(Listing for locating text and elements)
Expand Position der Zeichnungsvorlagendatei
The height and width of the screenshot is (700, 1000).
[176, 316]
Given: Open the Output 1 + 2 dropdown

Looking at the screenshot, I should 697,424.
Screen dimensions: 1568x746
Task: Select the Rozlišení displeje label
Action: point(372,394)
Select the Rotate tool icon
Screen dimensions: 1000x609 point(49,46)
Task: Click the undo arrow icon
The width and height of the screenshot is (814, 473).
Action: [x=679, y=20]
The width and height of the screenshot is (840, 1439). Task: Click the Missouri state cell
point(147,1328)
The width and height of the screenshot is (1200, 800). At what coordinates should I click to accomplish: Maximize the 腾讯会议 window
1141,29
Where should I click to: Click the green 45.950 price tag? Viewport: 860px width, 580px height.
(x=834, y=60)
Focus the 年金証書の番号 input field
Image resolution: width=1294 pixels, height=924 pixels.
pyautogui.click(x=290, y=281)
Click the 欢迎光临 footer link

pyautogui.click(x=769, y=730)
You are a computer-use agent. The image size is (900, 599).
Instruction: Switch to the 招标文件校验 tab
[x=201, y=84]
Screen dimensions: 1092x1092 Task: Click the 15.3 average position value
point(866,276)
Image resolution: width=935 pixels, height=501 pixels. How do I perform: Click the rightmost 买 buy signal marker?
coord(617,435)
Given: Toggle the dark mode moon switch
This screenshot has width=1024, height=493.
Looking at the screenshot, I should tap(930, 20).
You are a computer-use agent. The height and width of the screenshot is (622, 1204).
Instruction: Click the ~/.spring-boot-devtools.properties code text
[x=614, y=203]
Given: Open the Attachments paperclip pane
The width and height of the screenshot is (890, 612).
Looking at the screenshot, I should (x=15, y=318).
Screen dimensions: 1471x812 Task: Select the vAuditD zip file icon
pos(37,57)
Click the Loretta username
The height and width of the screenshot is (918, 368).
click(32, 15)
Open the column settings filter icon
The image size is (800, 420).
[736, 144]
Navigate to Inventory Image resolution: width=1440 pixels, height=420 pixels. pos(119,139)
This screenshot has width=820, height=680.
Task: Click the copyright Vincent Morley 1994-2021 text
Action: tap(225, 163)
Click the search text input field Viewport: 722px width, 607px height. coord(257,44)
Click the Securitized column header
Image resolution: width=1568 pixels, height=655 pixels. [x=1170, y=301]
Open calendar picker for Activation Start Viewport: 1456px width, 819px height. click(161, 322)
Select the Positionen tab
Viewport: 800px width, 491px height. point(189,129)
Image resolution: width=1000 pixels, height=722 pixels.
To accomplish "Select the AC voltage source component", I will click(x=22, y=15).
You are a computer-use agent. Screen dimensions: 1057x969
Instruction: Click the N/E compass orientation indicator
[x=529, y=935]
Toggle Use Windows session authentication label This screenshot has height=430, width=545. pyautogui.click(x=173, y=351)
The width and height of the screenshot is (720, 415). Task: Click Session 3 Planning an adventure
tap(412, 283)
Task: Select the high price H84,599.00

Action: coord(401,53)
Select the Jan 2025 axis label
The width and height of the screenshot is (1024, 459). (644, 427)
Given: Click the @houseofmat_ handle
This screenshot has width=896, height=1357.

[The problem] Rewrite every line of the listing above as a numbered list, dropping the blank lines.

[Problem solution]
1. Expand Position der Zeichnungsvorlagendatei
2. The height and width of the screenshot is (700, 1000).
3. [176, 316]
4. Given: Open the Output 1 + 2 dropdown
5. Looking at the screenshot, I should 697,424.
6. Screen dimensions: 1568x746
7. Task: Select the Rozlišení displeje label
8. Action: point(372,394)
9. Select the Rotate tool icon
10. Screen dimensions: 1000x609 point(49,46)
11. Task: Click the undo arrow icon
12. The width and height of the screenshot is (814, 473).
13. Action: [x=679, y=20]
14. The width and height of the screenshot is (840, 1439). Task: Click the Missouri state cell
15. point(147,1328)
16. The width and height of the screenshot is (1200, 800). At what coordinates should I click to accomplish: Maximize the 腾讯会议 window
17. 1141,29
18. Where should I click to: Click the green 45.950 price tag? Viewport: 860px width, 580px height.
19. (x=834, y=60)
20. Focus the 年金証書の番号 input field
21. Image resolution: width=1294 pixels, height=924 pixels.
22. pyautogui.click(x=290, y=281)
23. Click the 欢迎光临 footer link
24. pyautogui.click(x=769, y=730)
25. You are a computer-use agent. The image size is (900, 599).
26. Instruction: Switch to the 招标文件校验 tab
27. [x=201, y=84]
28. Screen dimensions: 1092x1092 Task: Click the 15.3 average position value
29. point(866,276)
30. Image resolution: width=935 pixels, height=501 pixels. How do I perform: Click the rightmost 买 buy signal marker?
31. coord(617,435)
32. Given: Toggle the dark mode moon switch
33. This screenshot has width=1024, height=493.
34. Looking at the screenshot, I should tap(930, 20).
35. You are a computer-use agent. The height and width of the screenshot is (622, 1204).
36. Instruction: Click the ~/.spring-boot-devtools.properties code text
37. [x=614, y=203]
38. Given: Open the Attachments paperclip pane
39. The width and height of the screenshot is (890, 612).
40. Looking at the screenshot, I should (x=15, y=318).
41. Screen dimensions: 1471x812 Task: Select the vAuditD zip file icon
42. pos(37,57)
43. Click the Loretta username
44. The height and width of the screenshot is (918, 368).
45. click(32, 15)
46. Open the column settings filter icon
47. The image size is (800, 420).
48. [736, 144]
49. Navigate to Inventory Image resolution: width=1440 pixels, height=420 pixels. pos(119,139)
50. This screenshot has width=820, height=680.
51. Task: Click the copyright Vincent Morley 1994-2021 text
52. Action: tap(225, 163)
53. Click the search text input field Viewport: 722px width, 607px height. coord(257,44)
54. Click the Securitized column header
55. Image resolution: width=1568 pixels, height=655 pixels. [x=1170, y=301]
56. Open calendar picker for Activation Start Viewport: 1456px width, 819px height. click(161, 322)
57. Select the Positionen tab
58. Viewport: 800px width, 491px height. point(189,129)
59. Image resolution: width=1000 pixels, height=722 pixels.
60. To accomplish "Select the AC voltage source component", I will click(x=22, y=15).
61. You are a computer-use agent. Screen dimensions: 1057x969
62. Instruction: Click the N/E compass orientation indicator
63. [x=529, y=935]
64. Toggle Use Windows session authentication label This screenshot has height=430, width=545. pyautogui.click(x=173, y=351)
65. The width and height of the screenshot is (720, 415). Task: Click Session 3 Planning an adventure
66. tap(412, 283)
67. Task: Select the high price H84,599.00
68. Action: coord(401,53)
69. Select the Jan 2025 axis label
70. The width and height of the screenshot is (1024, 459). (644, 427)
71. Given: Click the @houseofmat_ handle
72. This screenshot has width=896, height=1357.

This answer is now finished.